Esta es una vieja receta conocida por aquellos aventureros con muchos años a sus espaldas y kilómetros de terreno recorrido. Tarde o temprano una incursión se alarga más de la cuenta y es necesario encontrar otras formas de alimentarse. En estas situaciones algunos aventureros son incapaces de superar sus prejuicios, llegando al desfallecimiento, al hambre extremo, y a consecuencia de continuar en un estado muy débil, a la muerte tras el enfrentamiento con alguna criatura mas fuerte y mejor alimentada.

Los aventureros veteranos, aquellos que llevan años recorriendo los dungeons y enfrentándose a variados peligros, saben que en algún momento van a tener que utilizar ingredientes y condimentos poco habituales, extraños y, en ocasiones, no demasiado agradables ni a la vista ni al gusto.
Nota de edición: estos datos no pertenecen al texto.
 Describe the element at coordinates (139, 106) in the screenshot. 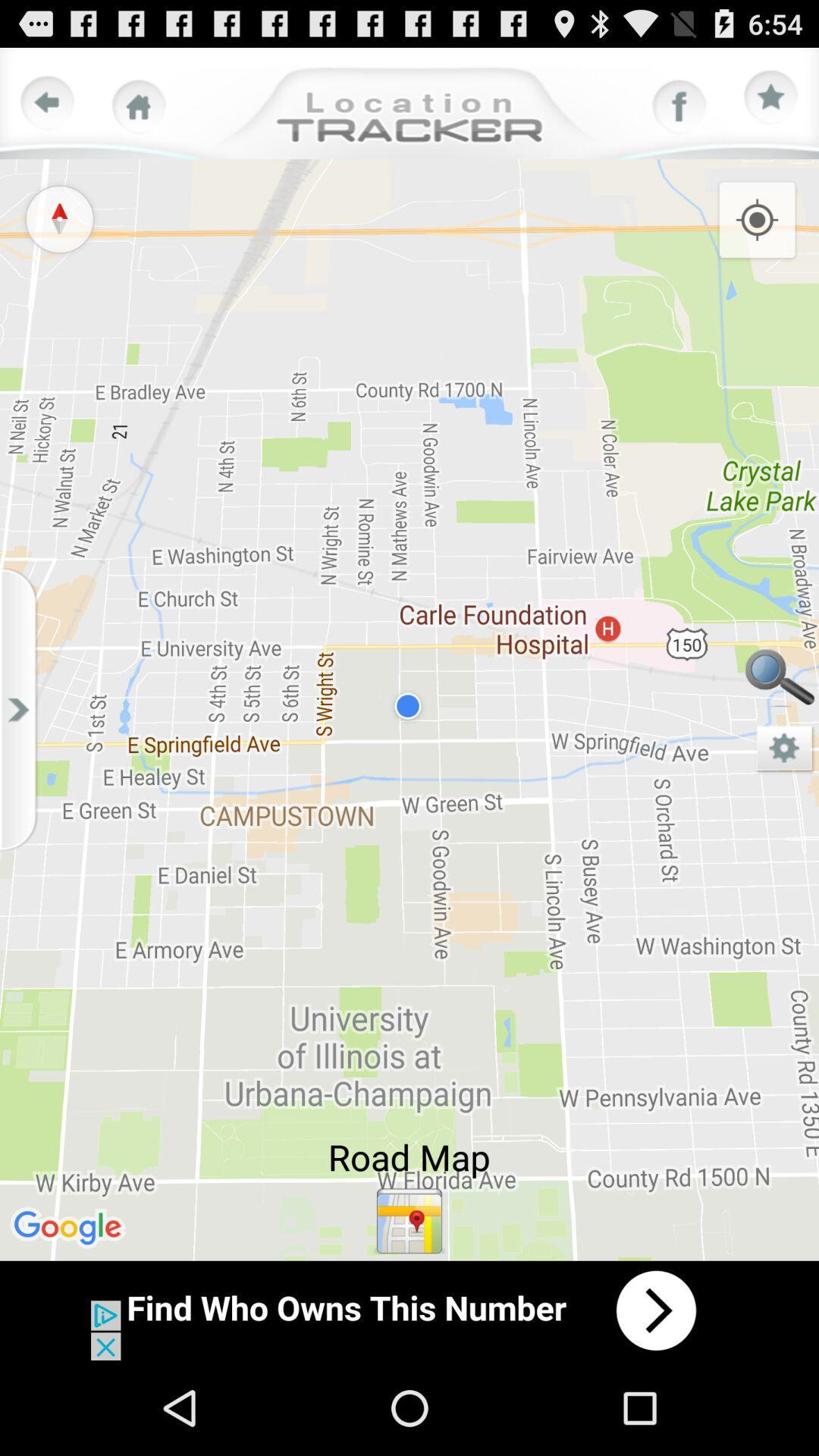

I see `home screen` at that location.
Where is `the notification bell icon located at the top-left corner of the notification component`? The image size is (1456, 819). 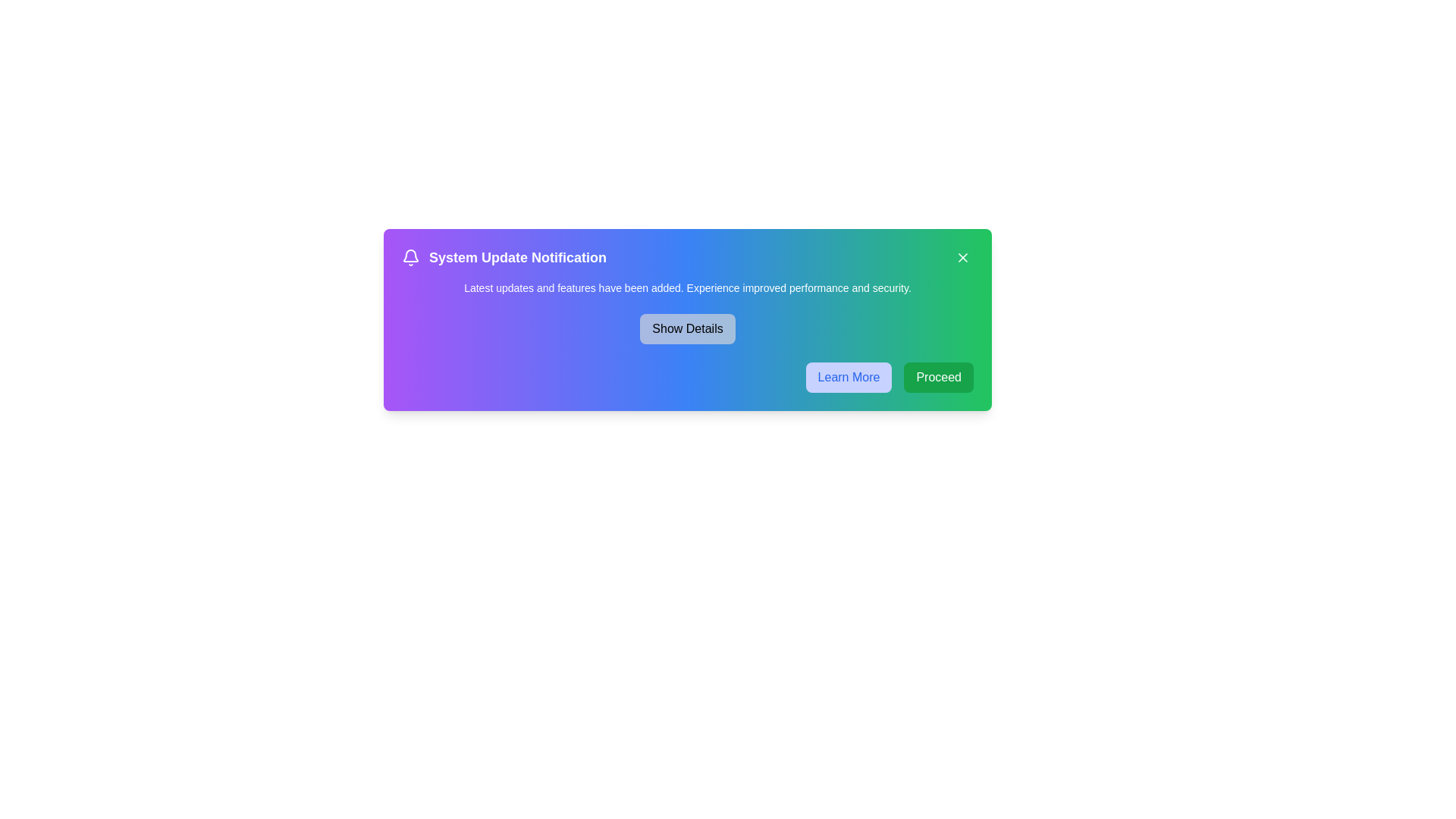
the notification bell icon located at the top-left corner of the notification component is located at coordinates (411, 256).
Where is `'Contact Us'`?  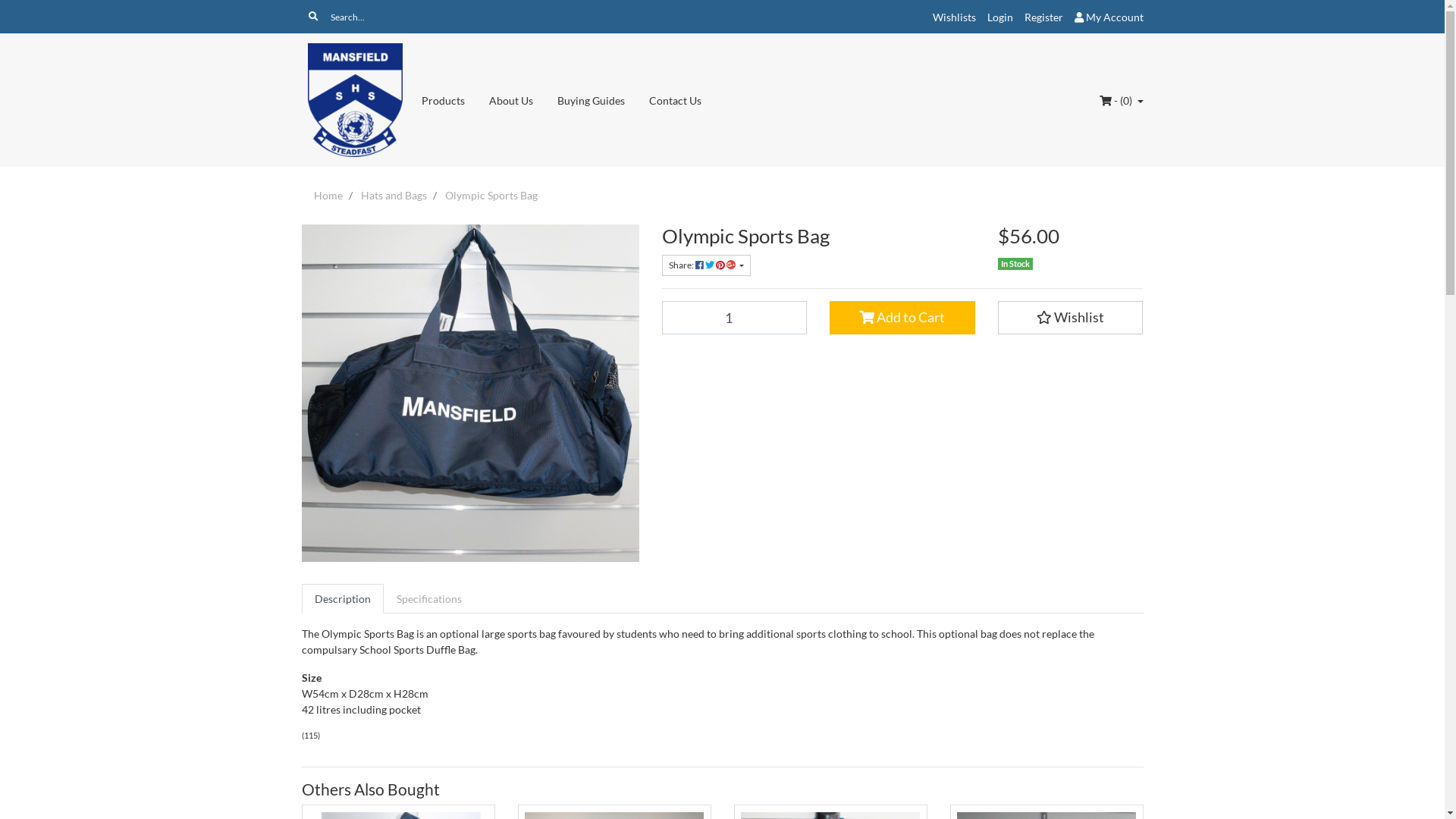
'Contact Us' is located at coordinates (674, 100).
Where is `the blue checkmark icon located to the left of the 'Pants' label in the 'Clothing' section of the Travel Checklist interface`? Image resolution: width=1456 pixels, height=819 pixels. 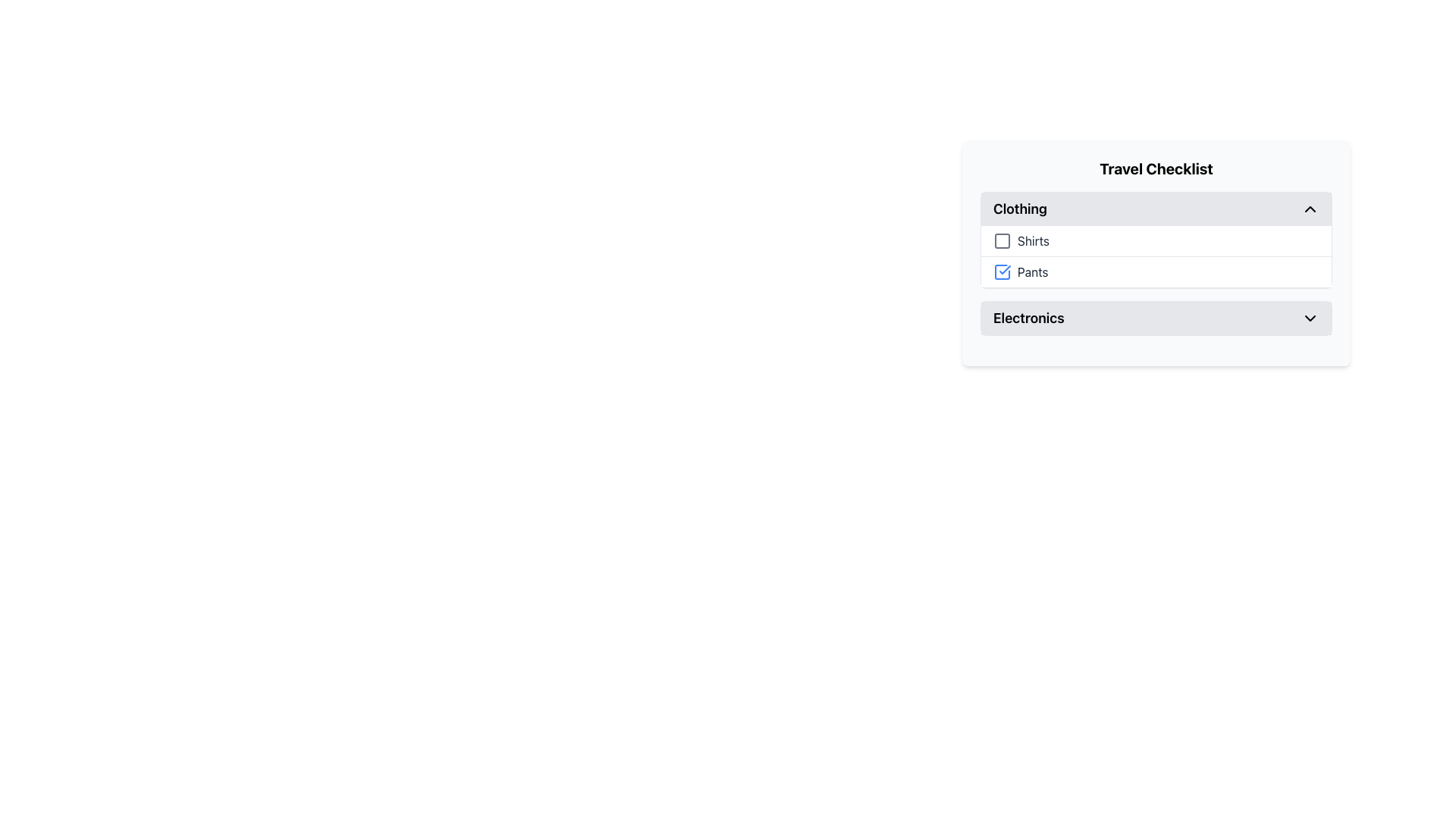 the blue checkmark icon located to the left of the 'Pants' label in the 'Clothing' section of the Travel Checklist interface is located at coordinates (1005, 268).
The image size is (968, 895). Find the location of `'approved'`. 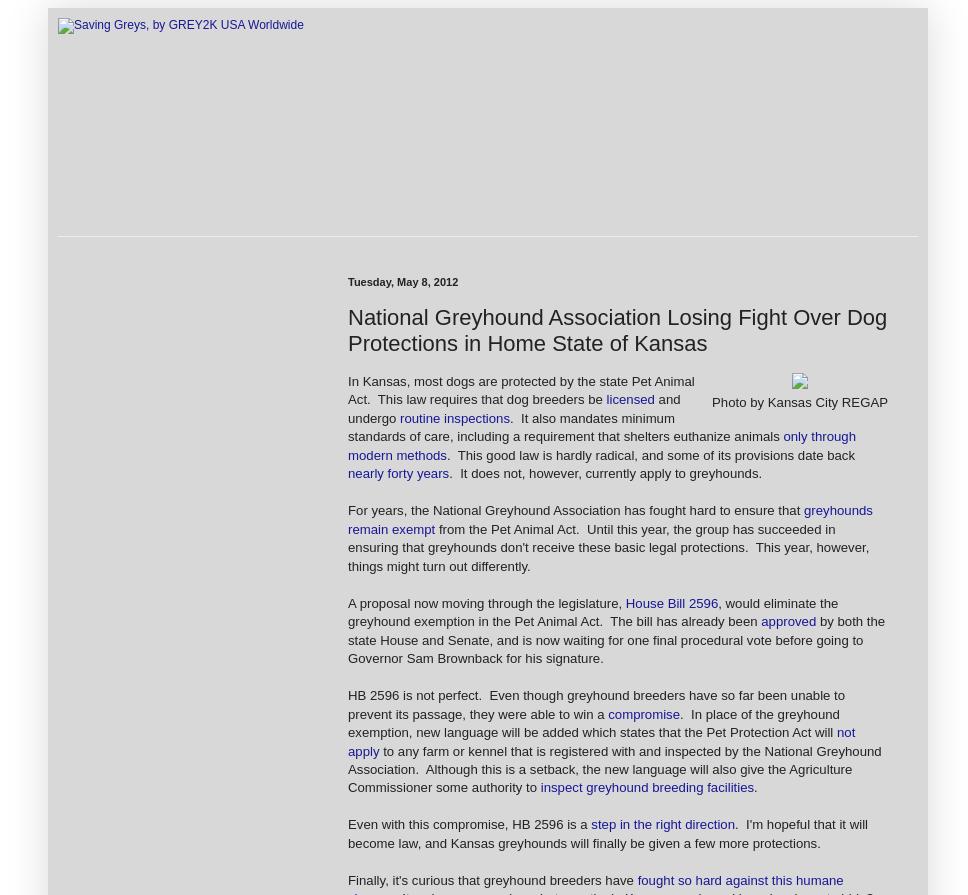

'approved' is located at coordinates (761, 620).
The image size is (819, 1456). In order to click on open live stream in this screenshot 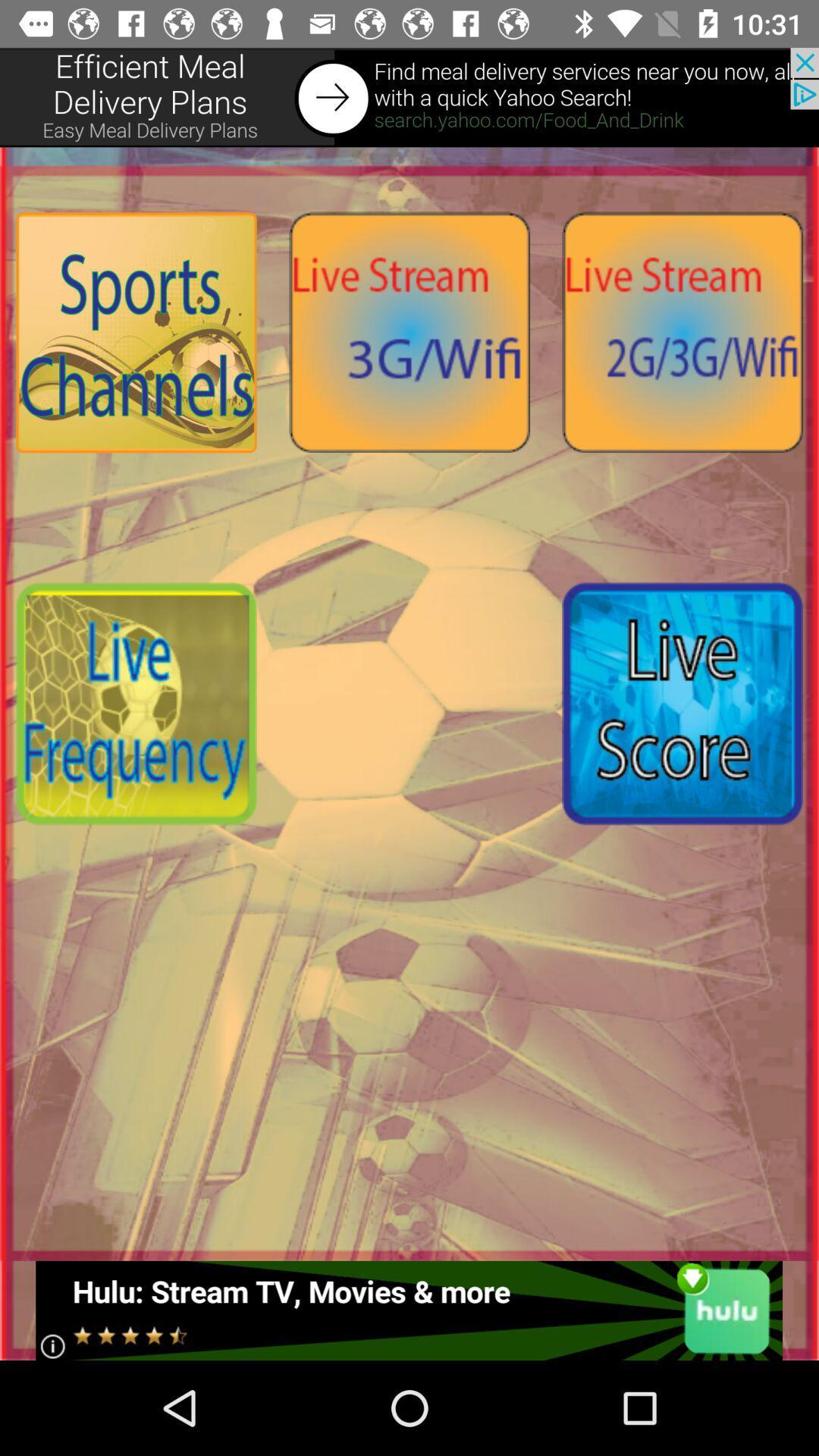, I will do `click(410, 331)`.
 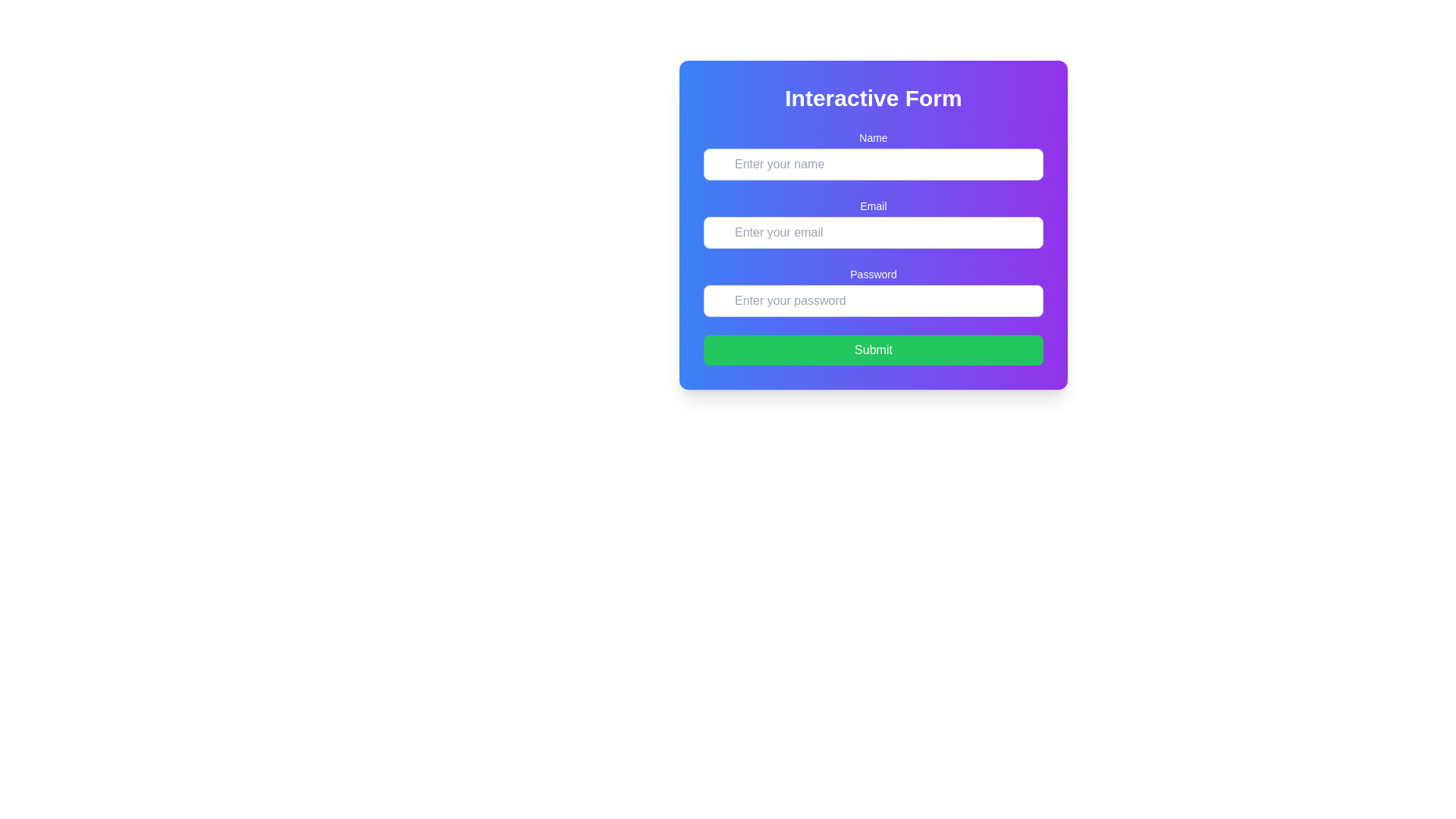 I want to click on the 'Email' text input field, so click(x=874, y=223).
Precisamente ese es el caso de los ciempiés grandes. La criatura resulta desagradable a la vista, y no son pocos los que rechazan tal manjar, a pesar de las alabanzas que sus compañeros les comenten. No en vano, aquellos que los prueban acaban reconociendo, si superan las arcadas y el asco, que su sabor no es desagradable, recordando ligeramente al marisco, aunque algo más soso.

La receta es poco conocida, pero muy apreciada por los aventureros cuando se ha probado por primera vez, pues proporciona alimento sin descuidar el sabor, y además permite que aquellos que lo necesiten consigan los ingredientes de una forma relativamente sencilla.

Receta del Ciempiés de Campamento

Ingredientes:

  • 1 ciempies grande por comensal
  • sal
  • hierbas aromáticas a gusto

Preparación:

  • Se coge cada ciempiés y se limpia con una navaja de antenas y extremidades.
  • Se colocan en el suelo con el caparazón hacia abajo, y se esparce sal y las hierbas aromáticas que el comensal prefiera.
  • Se realiza un agujero en la tierra, lo suficientemente grande como para que quepan todos los ciempies puestos uno al lado del otro, de no más de un palmo de profundidad.
  • Se rellena de brasas todavía calientes.
  • Se colocan los ciempiés grandes, con el caparazón hacia abajo para mantener los jugos dentro durante la cocción.
  • Se coloca una segunda capa de brasa hasta cubrirlos completamente.
  • Se retiran al cabo de media hora listos para comer.

Notas:

Con esta receta, el ciempiés se cocina en su propio caparazón, manteniendo los jugos y la carne en perfecto estado de cocción, mostrándose jugosa y suave al paladar. La forma de comérselo es recién hecho, todavía caliente. Es preferible utilizar una navaja o daga para ir separando la quitina del vientre, de forma que se vaya liberando el contenido a medida que se va comiendo, permitiendo que el resto se mantenga jugoso y caliente el mayor tiempo posible.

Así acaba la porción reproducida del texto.